● **Exercise goal**
Output all entries precisely.

[Pixel coordinate grounding data]
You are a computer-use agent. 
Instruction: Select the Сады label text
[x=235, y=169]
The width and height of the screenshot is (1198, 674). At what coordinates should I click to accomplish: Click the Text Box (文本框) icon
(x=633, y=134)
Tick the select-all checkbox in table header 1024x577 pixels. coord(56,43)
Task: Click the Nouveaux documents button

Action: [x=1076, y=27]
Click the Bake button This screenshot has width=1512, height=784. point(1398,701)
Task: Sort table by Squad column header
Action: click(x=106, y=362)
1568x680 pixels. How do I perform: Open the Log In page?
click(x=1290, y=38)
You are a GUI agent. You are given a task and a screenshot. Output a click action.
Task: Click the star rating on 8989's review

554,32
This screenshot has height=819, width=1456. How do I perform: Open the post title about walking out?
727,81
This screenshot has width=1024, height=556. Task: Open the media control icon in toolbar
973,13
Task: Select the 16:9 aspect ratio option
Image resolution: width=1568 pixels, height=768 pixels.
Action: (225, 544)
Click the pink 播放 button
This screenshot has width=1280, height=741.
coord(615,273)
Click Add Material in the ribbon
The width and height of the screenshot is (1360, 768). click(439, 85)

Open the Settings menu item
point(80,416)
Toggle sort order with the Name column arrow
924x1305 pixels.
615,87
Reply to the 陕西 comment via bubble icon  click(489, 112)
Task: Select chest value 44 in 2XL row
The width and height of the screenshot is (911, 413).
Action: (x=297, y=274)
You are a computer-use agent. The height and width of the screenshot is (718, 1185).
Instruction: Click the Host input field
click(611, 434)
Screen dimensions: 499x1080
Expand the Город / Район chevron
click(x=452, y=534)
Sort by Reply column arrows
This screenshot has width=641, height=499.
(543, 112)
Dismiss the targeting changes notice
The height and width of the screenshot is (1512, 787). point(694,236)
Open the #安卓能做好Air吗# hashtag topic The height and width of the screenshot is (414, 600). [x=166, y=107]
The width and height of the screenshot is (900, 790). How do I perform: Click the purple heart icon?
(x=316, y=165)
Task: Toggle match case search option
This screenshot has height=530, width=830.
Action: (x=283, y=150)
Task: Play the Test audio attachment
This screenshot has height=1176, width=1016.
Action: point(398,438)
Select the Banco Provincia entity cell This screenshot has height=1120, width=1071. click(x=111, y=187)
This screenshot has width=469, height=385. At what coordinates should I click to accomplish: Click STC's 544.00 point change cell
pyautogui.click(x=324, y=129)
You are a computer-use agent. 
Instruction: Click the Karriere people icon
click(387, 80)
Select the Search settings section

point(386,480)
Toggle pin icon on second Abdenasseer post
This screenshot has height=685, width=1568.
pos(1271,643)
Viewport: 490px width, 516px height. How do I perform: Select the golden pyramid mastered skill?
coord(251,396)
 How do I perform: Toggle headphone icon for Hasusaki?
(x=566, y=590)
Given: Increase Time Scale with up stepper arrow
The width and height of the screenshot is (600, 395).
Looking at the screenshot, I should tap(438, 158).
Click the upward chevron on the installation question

● **Written response**
You are a computer-use agent. 
Instruction: Select the Сады label text
[x=235, y=169]
The width and height of the screenshot is (1198, 674). At what coordinates should I click to accomplish: Click the Text Box (文本框) icon
(x=633, y=134)
Tick the select-all checkbox in table header 1024x577 pixels. coord(56,43)
Task: Click the Nouveaux documents button

Action: [x=1076, y=27]
Click the Bake button This screenshot has width=1512, height=784. point(1398,701)
Task: Sort table by Squad column header
Action: click(x=106, y=362)
1568x680 pixels. How do I perform: Open the Log In page?
click(x=1290, y=38)
You are a GUI agent. You are given a task and a screenshot. Output a click action.
Task: Click the star rating on 8989's review

554,32
This screenshot has height=819, width=1456. How do I perform: Open the post title about walking out?
727,81
This screenshot has width=1024, height=556. Task: Open the media control icon in toolbar
973,13
Task: Select the 16:9 aspect ratio option
Image resolution: width=1568 pixels, height=768 pixels.
Action: (225, 544)
Click the pink 播放 button
This screenshot has width=1280, height=741.
coord(615,273)
Click Add Material in the ribbon
The width and height of the screenshot is (1360, 768). click(439, 85)

Open the Settings menu item
point(80,416)
Toggle sort order with the Name column arrow
924x1305 pixels.
615,87
Reply to the 陕西 comment via bubble icon  click(489, 112)
Task: Select chest value 44 in 2XL row
The width and height of the screenshot is (911, 413).
Action: (x=297, y=274)
You are a computer-use agent. The height and width of the screenshot is (718, 1185).
Instruction: Click the Host input field
click(611, 434)
Screen dimensions: 499x1080
Expand the Город / Район chevron
click(x=452, y=534)
Sort by Reply column arrows
This screenshot has width=641, height=499.
(543, 112)
Dismiss the targeting changes notice
The height and width of the screenshot is (1512, 787). point(694,236)
Open the #安卓能做好Air吗# hashtag topic The height and width of the screenshot is (414, 600). [x=166, y=107]
The width and height of the screenshot is (900, 790). How do I perform: Click the purple heart icon?
(x=316, y=165)
Task: Toggle match case search option
This screenshot has height=530, width=830.
Action: (x=283, y=150)
Task: Play the Test audio attachment
This screenshot has height=1176, width=1016.
Action: point(398,438)
Select the Banco Provincia entity cell This screenshot has height=1120, width=1071. click(x=111, y=187)
This screenshot has width=469, height=385. At what coordinates should I click to accomplish: Click STC's 544.00 point change cell
pyautogui.click(x=324, y=129)
You are a computer-use agent. 
Instruction: Click the Karriere people icon
click(387, 80)
Select the Search settings section

point(386,480)
Toggle pin icon on second Abdenasseer post
This screenshot has height=685, width=1568.
pos(1271,643)
Viewport: 490px width, 516px height. How do I perform: Select the golden pyramid mastered skill?
coord(251,396)
 How do I perform: Toggle headphone icon for Hasusaki?
(x=566, y=590)
Given: Increase Time Scale with up stepper arrow
The width and height of the screenshot is (600, 395).
Looking at the screenshot, I should tap(438, 158).
Click the upward chevron on the installation question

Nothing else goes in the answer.